Each line from the top of the listing through the one holding "Task: Enable the Log to file checkbox" should be restated word for word, with nothing added and no pictures.

=== Section Start ===

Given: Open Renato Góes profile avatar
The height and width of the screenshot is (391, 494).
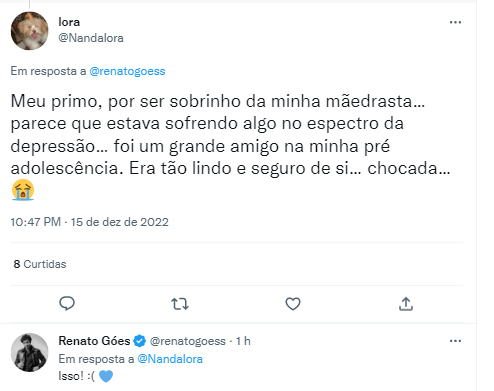Looking at the screenshot, I should tap(30, 352).
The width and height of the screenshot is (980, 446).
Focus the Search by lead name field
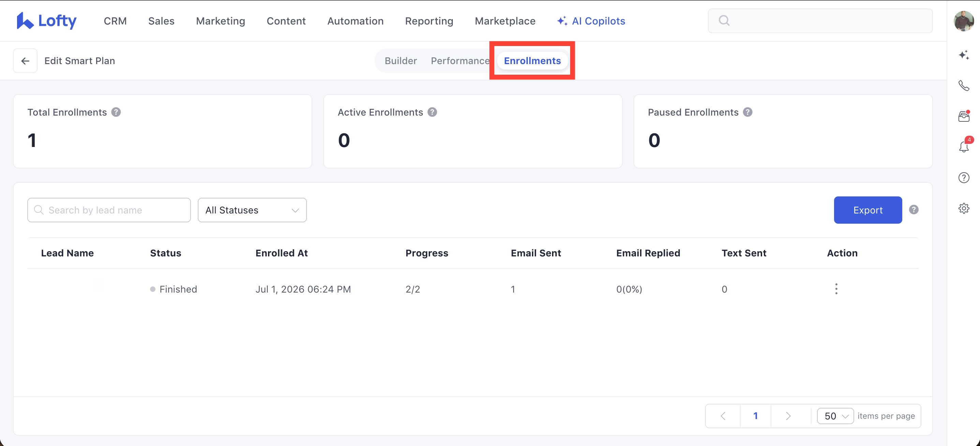[x=109, y=210]
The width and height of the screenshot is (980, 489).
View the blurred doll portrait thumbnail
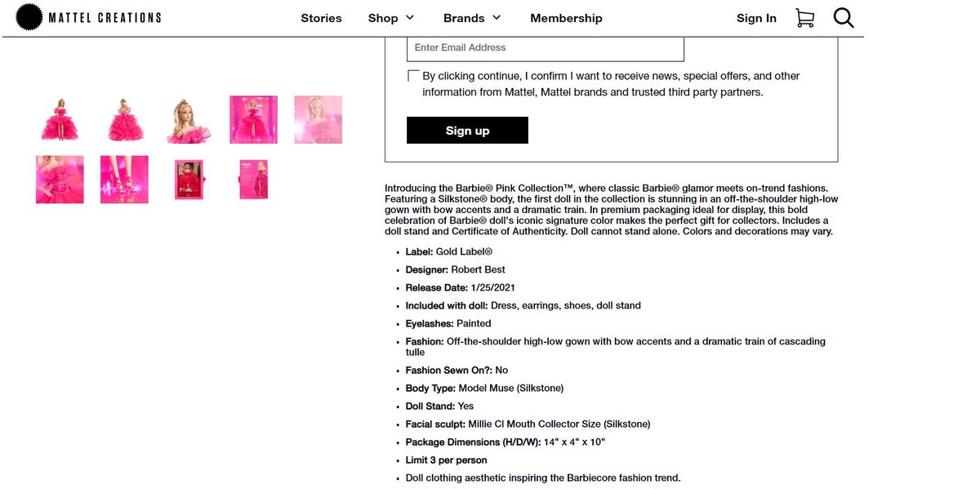pos(318,118)
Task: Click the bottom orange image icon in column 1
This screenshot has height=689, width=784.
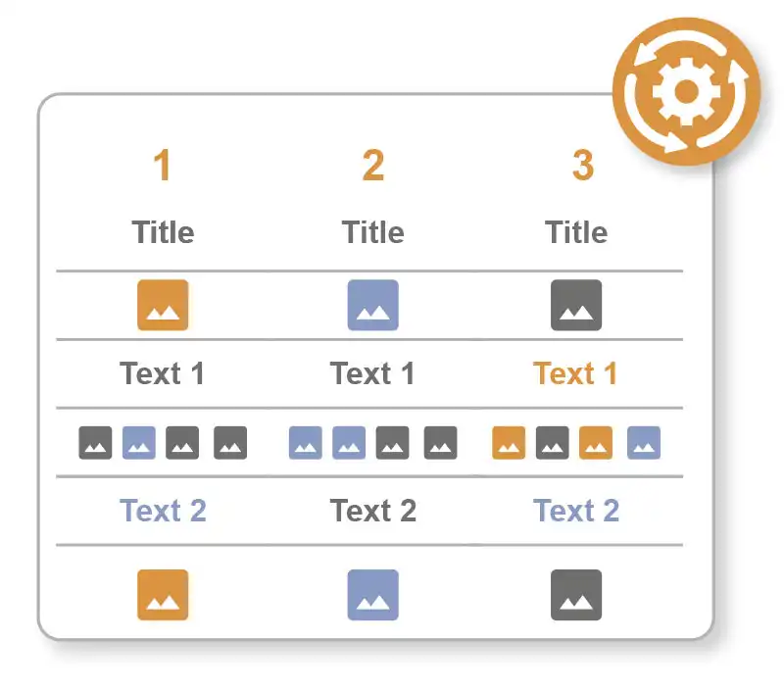Action: [x=163, y=595]
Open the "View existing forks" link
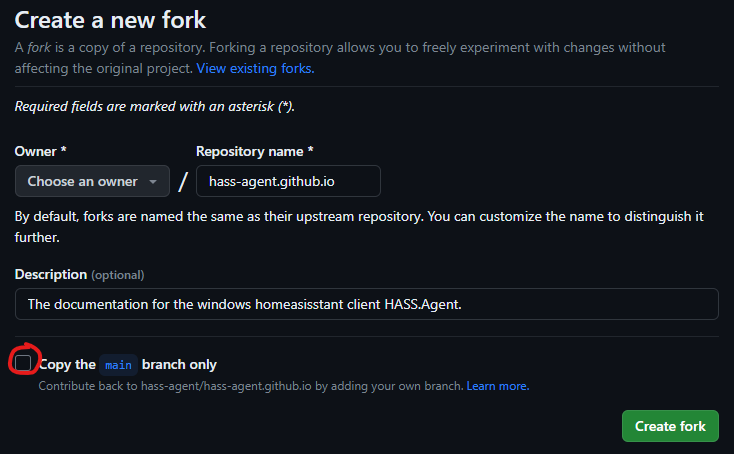The image size is (734, 454). point(255,69)
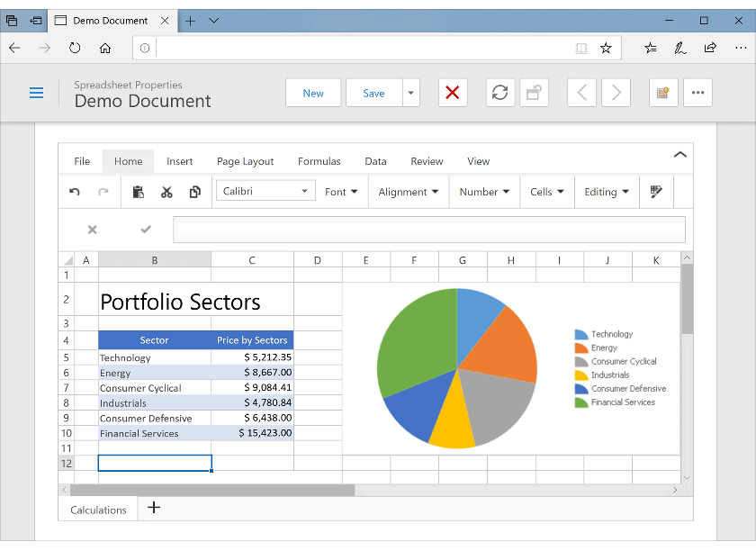Click the ellipsis more options icon
756x551 pixels.
(698, 92)

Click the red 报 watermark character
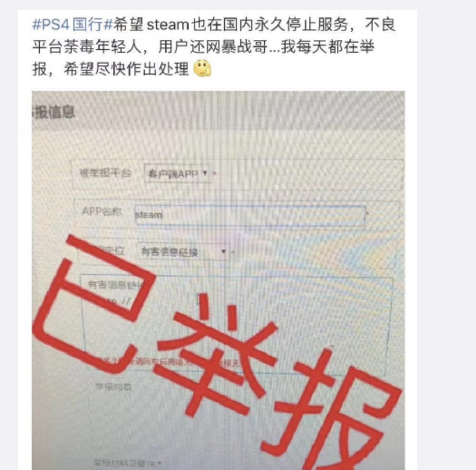pos(334,410)
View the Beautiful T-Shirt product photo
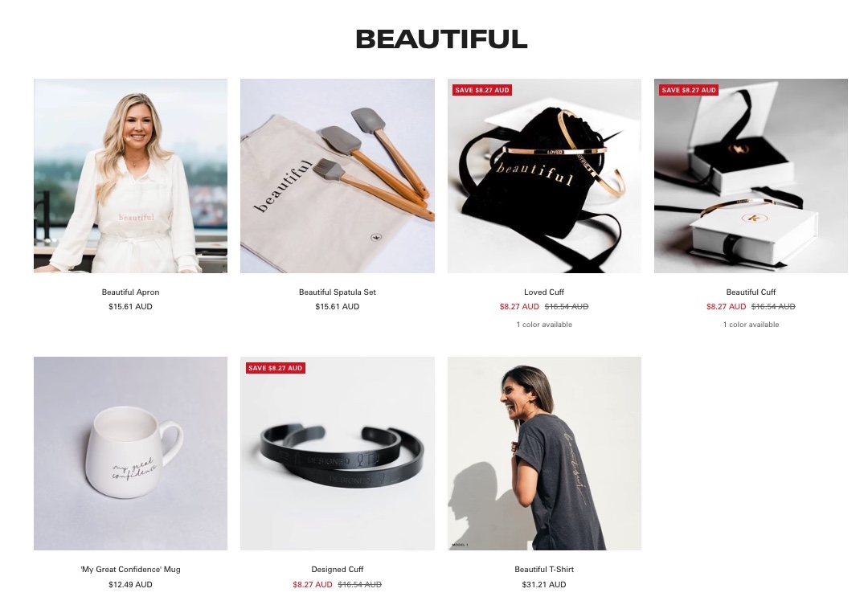The image size is (868, 605). (544, 453)
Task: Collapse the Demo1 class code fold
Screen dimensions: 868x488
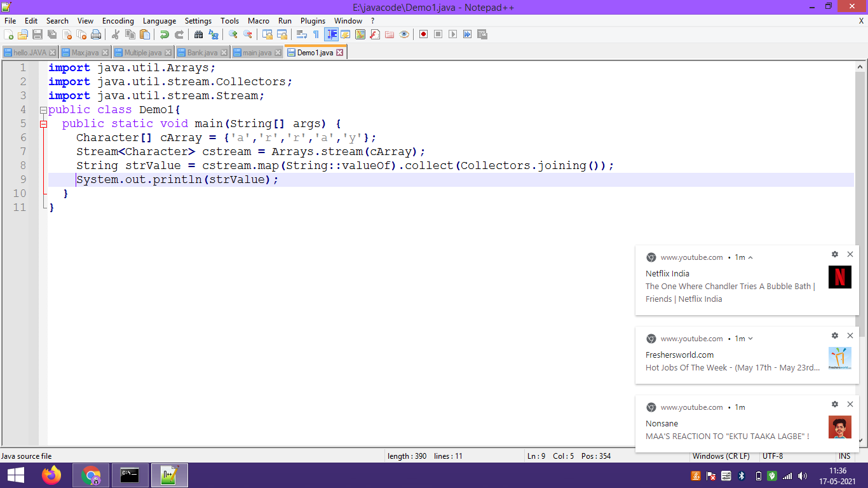Action: pos(43,109)
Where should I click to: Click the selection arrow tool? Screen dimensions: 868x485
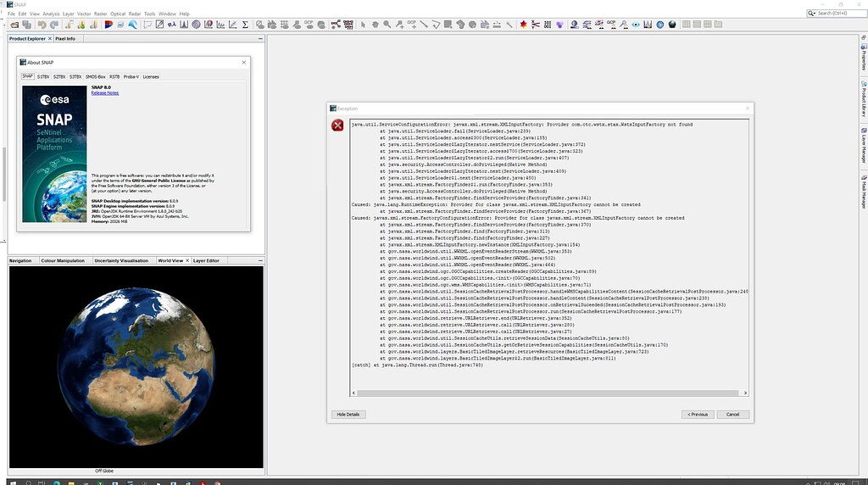click(x=363, y=24)
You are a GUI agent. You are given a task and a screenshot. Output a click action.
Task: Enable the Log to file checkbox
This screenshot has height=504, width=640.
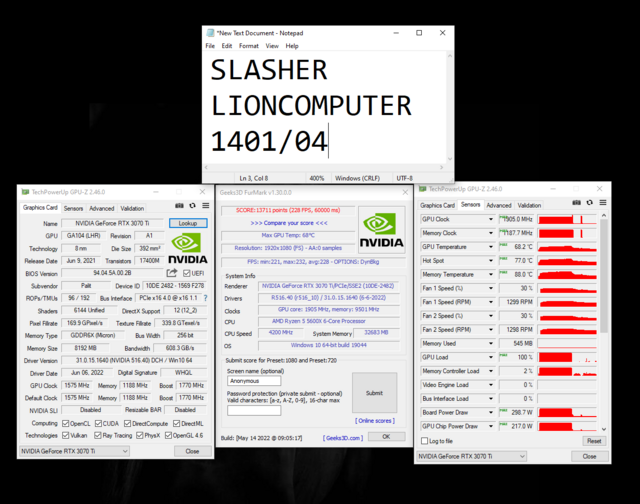pyautogui.click(x=424, y=440)
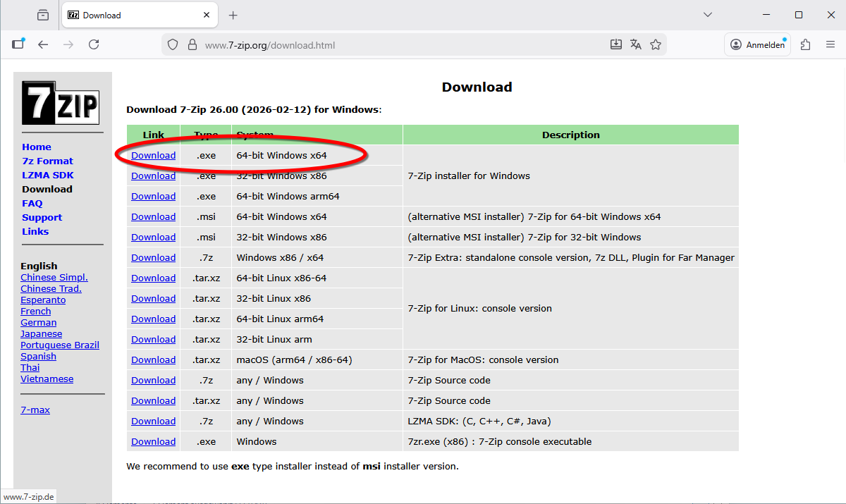Viewport: 846px width, 504px height.
Task: Visit the 7-max link
Action: pos(35,410)
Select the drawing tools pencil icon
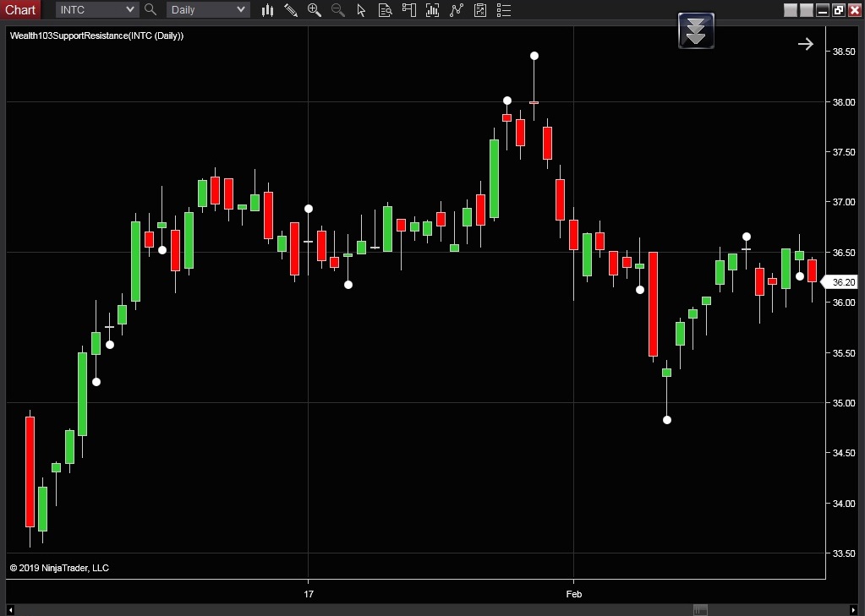The image size is (865, 616). tap(291, 10)
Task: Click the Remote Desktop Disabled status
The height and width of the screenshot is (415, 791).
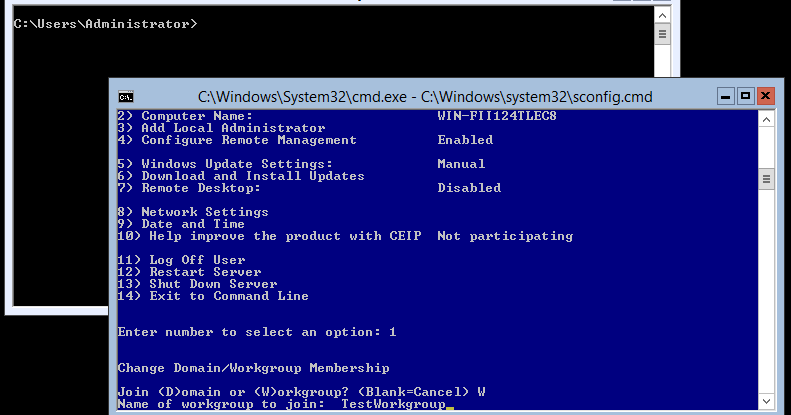Action: (x=468, y=188)
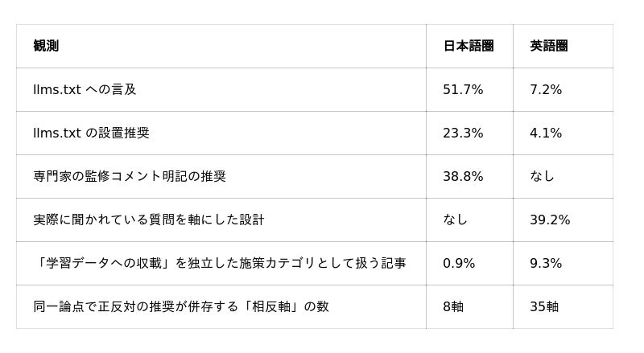Click なし in the 日本語圏 column
This screenshot has height=353, width=644.
455,220
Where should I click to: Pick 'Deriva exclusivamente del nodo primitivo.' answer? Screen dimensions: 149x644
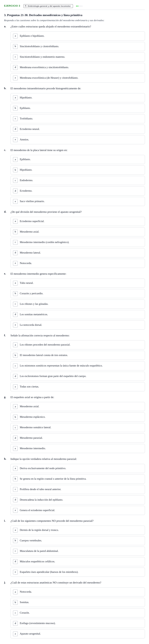point(78,468)
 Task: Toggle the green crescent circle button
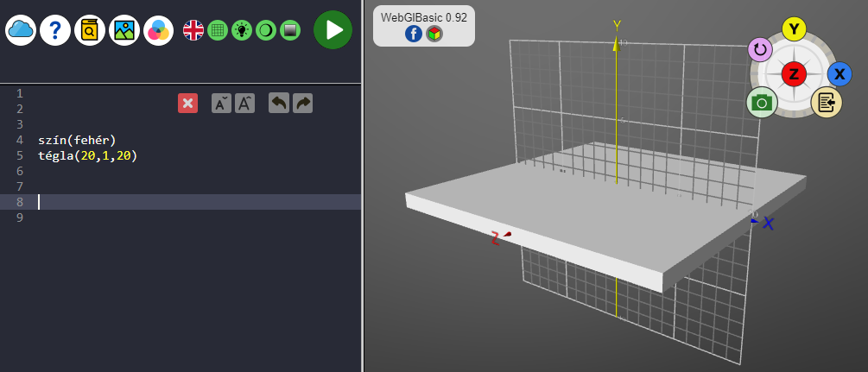point(266,31)
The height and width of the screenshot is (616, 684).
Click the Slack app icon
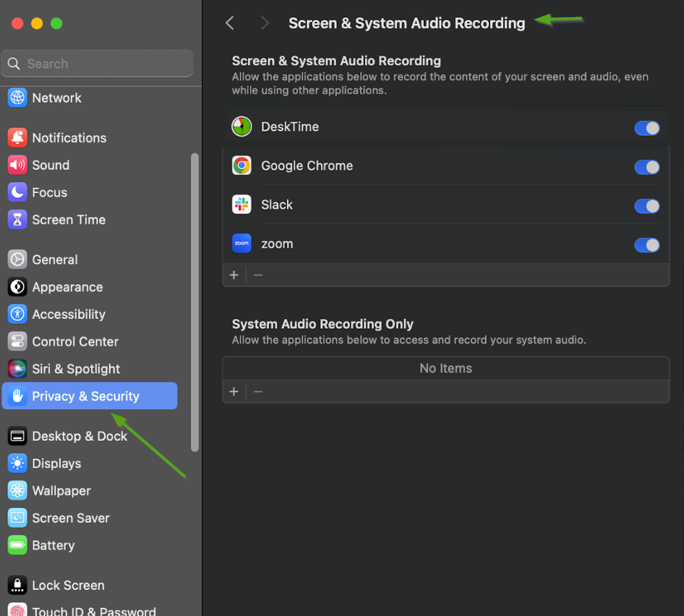[242, 205]
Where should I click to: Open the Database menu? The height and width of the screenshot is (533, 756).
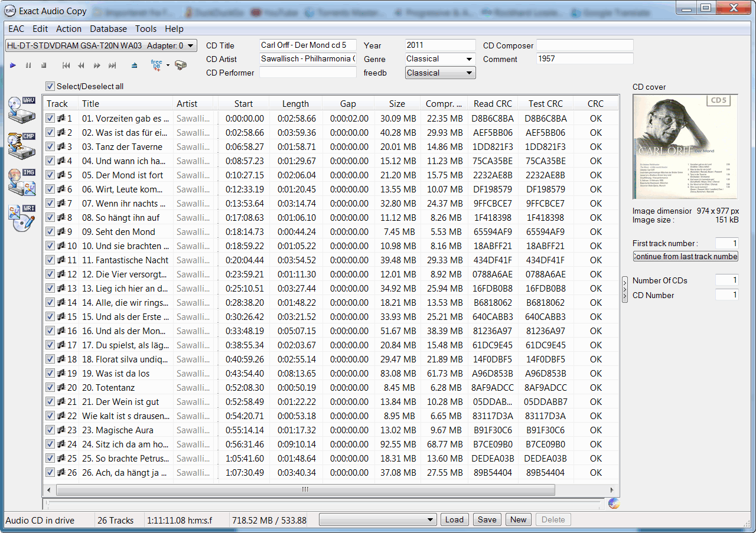(x=108, y=29)
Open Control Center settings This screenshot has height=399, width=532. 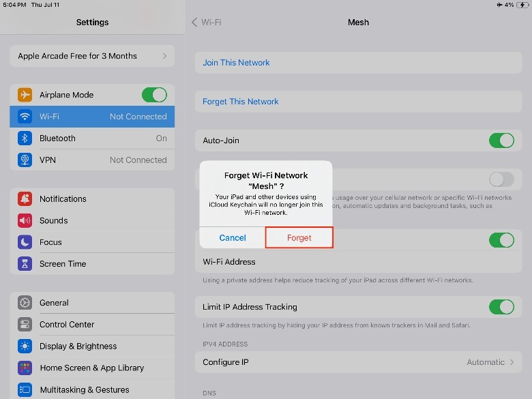[92, 325]
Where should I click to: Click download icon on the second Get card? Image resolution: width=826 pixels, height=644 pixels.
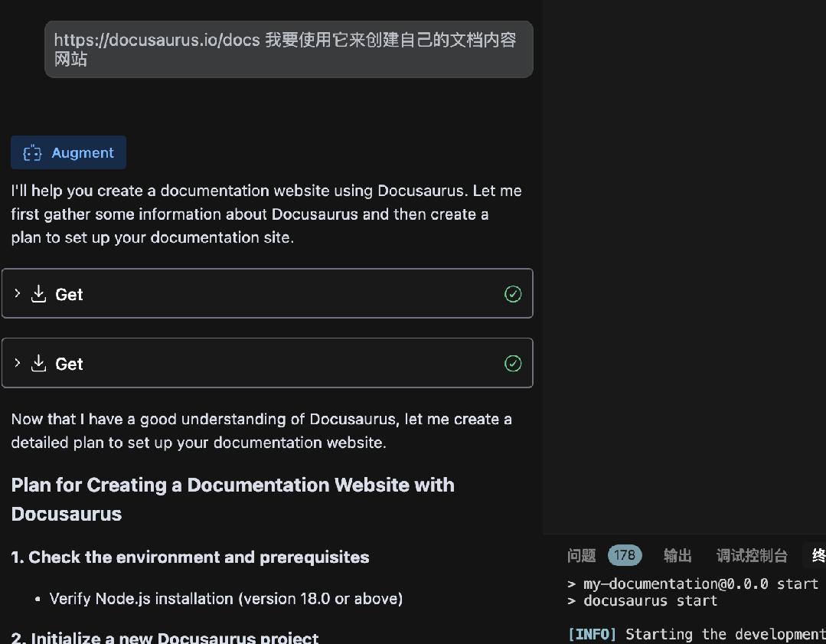(x=38, y=363)
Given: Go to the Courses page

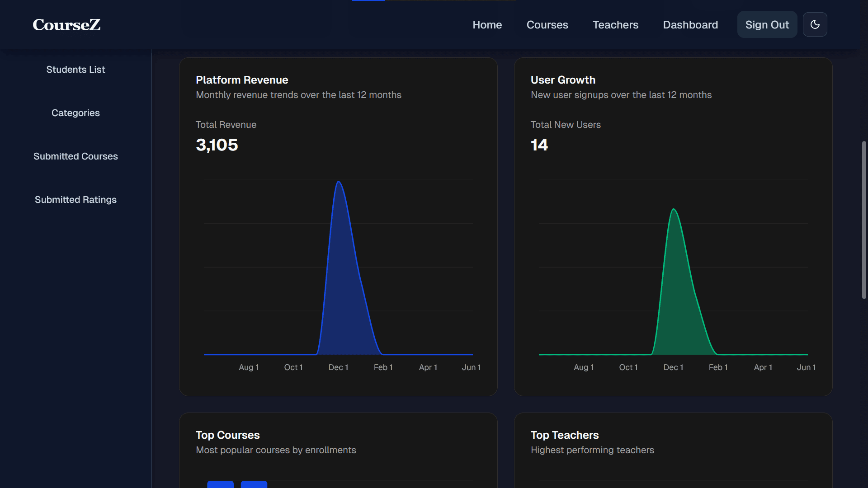Looking at the screenshot, I should (x=547, y=25).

=== Section End ===

Output =>
Given: Open Renato Góes profile avatar
The height and width of the screenshot is (391, 494).
Looking at the screenshot, I should tap(30, 352).
The width and height of the screenshot is (980, 446).
Focus the Search by lead name field
[x=109, y=210]
The width and height of the screenshot is (980, 489).
View the blurred doll portrait thumbnail
pos(318,118)
Task: Click the bottom orange image icon in column 1
This screenshot has height=689, width=784.
Action: [x=163, y=595]
Open the "View existing forks" link
The image size is (734, 454). point(255,69)
Click the ellipsis more options icon
756x551 pixels.
(698, 92)

Click the red 报 watermark character
pos(334,410)
View the Beautiful T-Shirt product photo
The image size is (868, 605). (544, 453)
Task: Collapse the Demo1 class code fold
Screen dimensions: 868x488
Action: pos(43,109)
Where should I click to: Click the selection arrow tool? Screen dimensions: 868x485
click(x=363, y=24)
You are a GUI agent. You are given a task and a screenshot. Output a click action.
Task: Enable the Log to file checkbox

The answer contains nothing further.